Qu'est-ce qui vous a plu dans Les Jeunes Amants ?
Melvil Poupaud
: Le côté grand mélo m'a rappelé les histoires que j'aimais quand j'étais petit. Cet aspect très flamboyant me donne envie de tomber amoureux. J'ai aussi été séduit par la mise en scène que Carine avait en tête, ces scènes romanesques sur la plage ou sous la pluie. J'ai aimé que ce soit une histoire impossible à laquelle on croit finalement. Et il y avait évidemment l'occasion de tourner avec Fanny Ardant, une actrice que j'ai toujours admirée. Je n'imaginais pas avoir un jour l'occasion d'incarner un couple avec elle, alors j'en ai profité.

Le tournage à ses côtés a-t-il été à la hauteur de vos attentes ?
Melvil Poupaud
: C'est parti sur les chapeaux de roues. Dès les essais, nous avons eu une complicité très juvénile. Fanny a un côté adolescent et moi très enfantin, ce qui donnait à nos échanges une certaine fraîcheur, une envie de rire, de faire un peu de provoc'. Notre grande complicité s'est nourrie pendant le tournage. J'ai l'impression que l'on s'est reconnus. Je l'admire encore plus. Je suis fasciné par la grâce qu'elle dégage, par son esprit très original. Fanny n'est pas lisse, elle a des idées très tranchées. Son intransigeance me fait penser à Jeanne Moreau. On ne rencontre pas beaucoup de femmes avec autant de caractère, qui en même temps aiment la séduction. Elle aime le jeu et c'est ce que j'aime chez elle.
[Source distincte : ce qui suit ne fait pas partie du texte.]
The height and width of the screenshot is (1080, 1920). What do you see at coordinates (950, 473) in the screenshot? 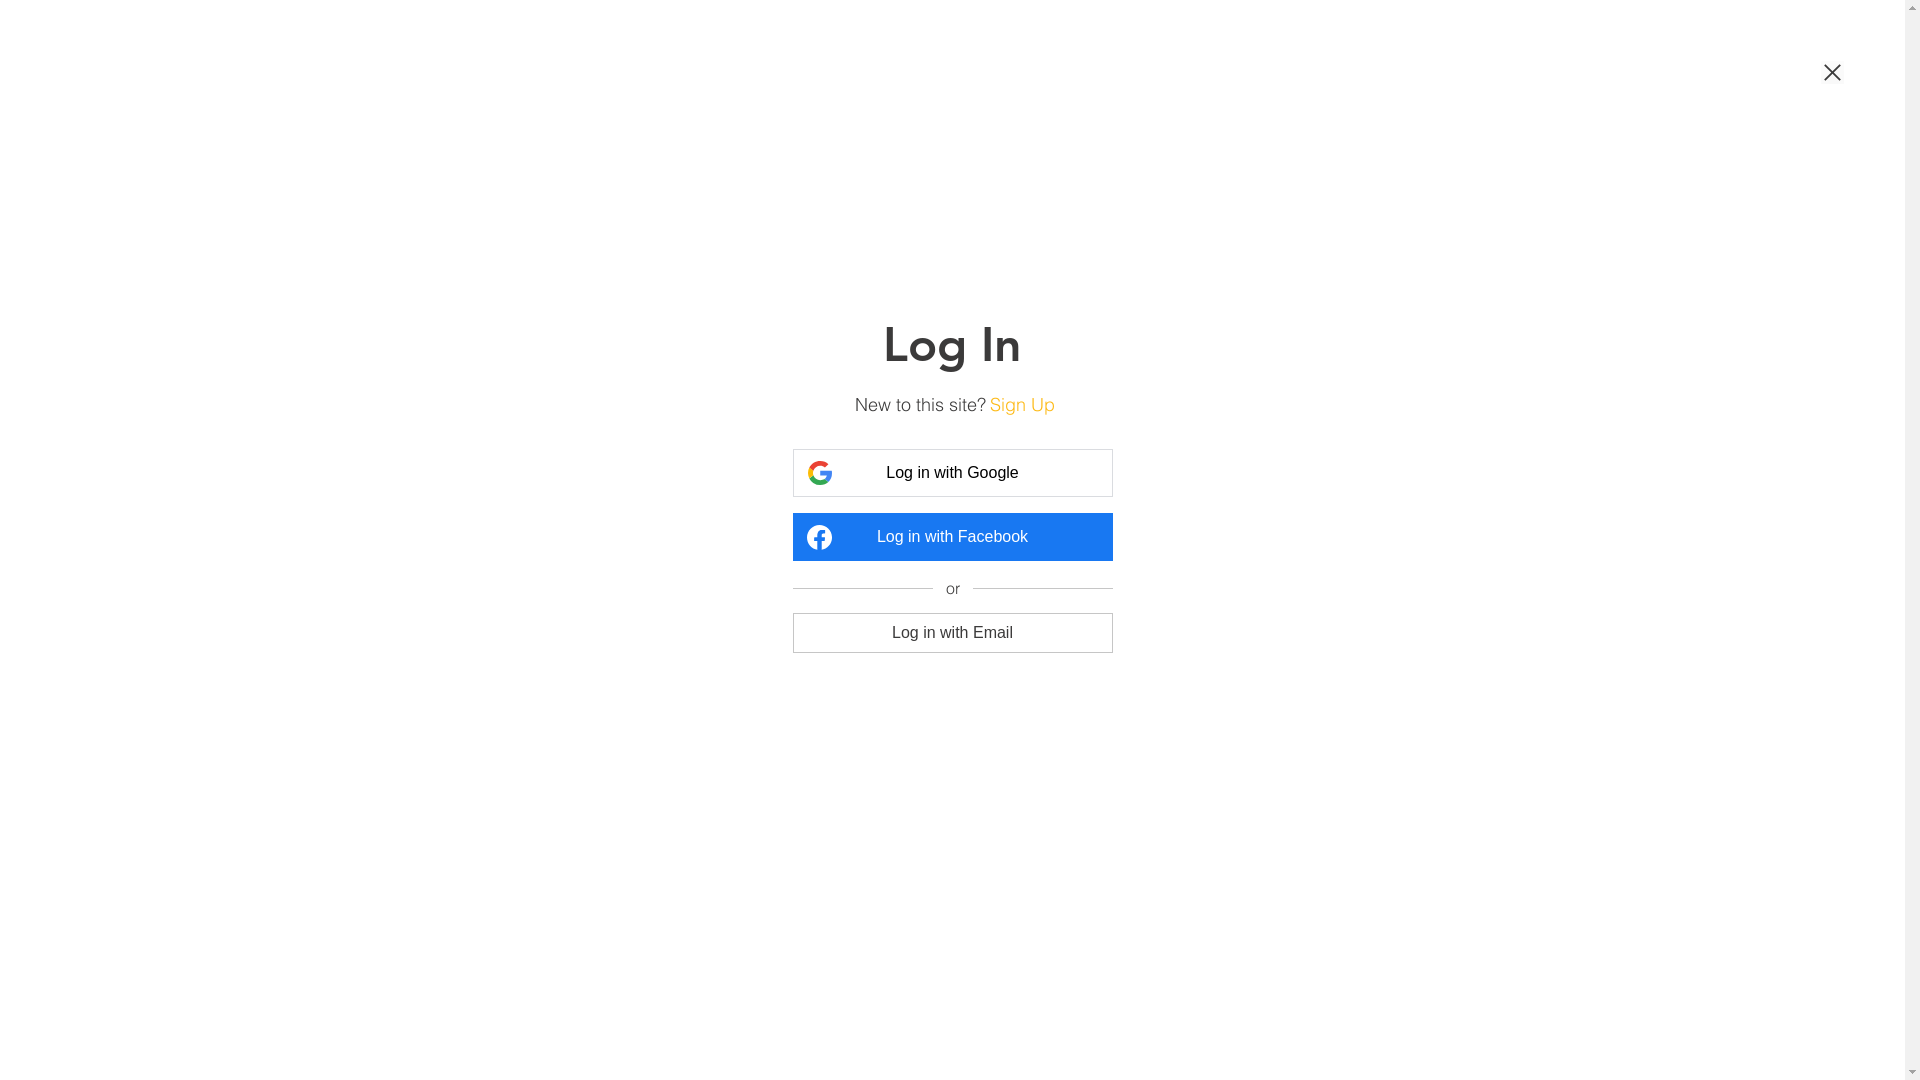
I see `'Log in with Google'` at bounding box center [950, 473].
"On vit dans cette société où on a l'impression qu'il faut être jeune pour aimer ou pour avoir du sexe"

Qui est Pierre, votre personnage ?
Melvil Poupaud : Pierre est un très bon médecin, rassurant, confronté à la mort tous les jours. C'est un altruiste, un mec solide, qui gère sa famille, sa carrière. On peut lui faire confiance. Petit à petit, on découvre qu'il a enfoui une blessure très profonde. Il a en lui une souffrance qui rejaillit au contact de Shauna. Ce sont deux êtres blessés qui se retrouvent. Ils ont un coup de foudre parce qu'ils se reconnaissent. Cela lui donne la force de tout risquer pour vivre cet amour qui paraît fou aux yeux de beaucoup, mais qui pour eux est naturel et imparable. Il porte une dualité en lui, entre le mari aimant, le père de famille, le médecin et la personne fragile et sensible.

Quel regard avez-vous posé sur cette histoire d'amour qui transcende tout ?
Melvil Poupaud
: La même chose que ce que se diront les spectateurs devant le film. Ça donne envie de vivre la même chose. On a tous vécu cet amour un peu extrême, qui balaie tout sur son passage, qui fait qu'on est prêt à risquer gros.

Lui se pose beaucoup moins de questions qu'elle sur cette histoire...
Melvil Poupaud
: Il est submergé, il suit son coup de foudre. Il est au départ stupéfait de voir qu'il est attiré par cette femme, mais il ne résiste pas. Pierre est moteur de l'histoire parce que Shauna, de son côté, se dit que c'est impossible, que ça ne peut pas lui arriver. Elle est plus dubitative. Lui prend les devants en étant maladroit et timide. Il a envie d'aller au bout de cette histoire d'amour tristement pas banale. Je dis "tristement" parce qu'il n'y a aucune raison que ce ne soit pas banal. Pourquoi à 70 ans, une femme ne pourrait-elle pas vivre une histoire d'amour ? Pourquoi un mec plus jeune ne tomberait-il pas amoureux d'une femme plus âgée ? On vit dans cette société où on a l'impression qu'il faut être jeune pour aimer, pour avoir du sexe... C'est une image frelatée.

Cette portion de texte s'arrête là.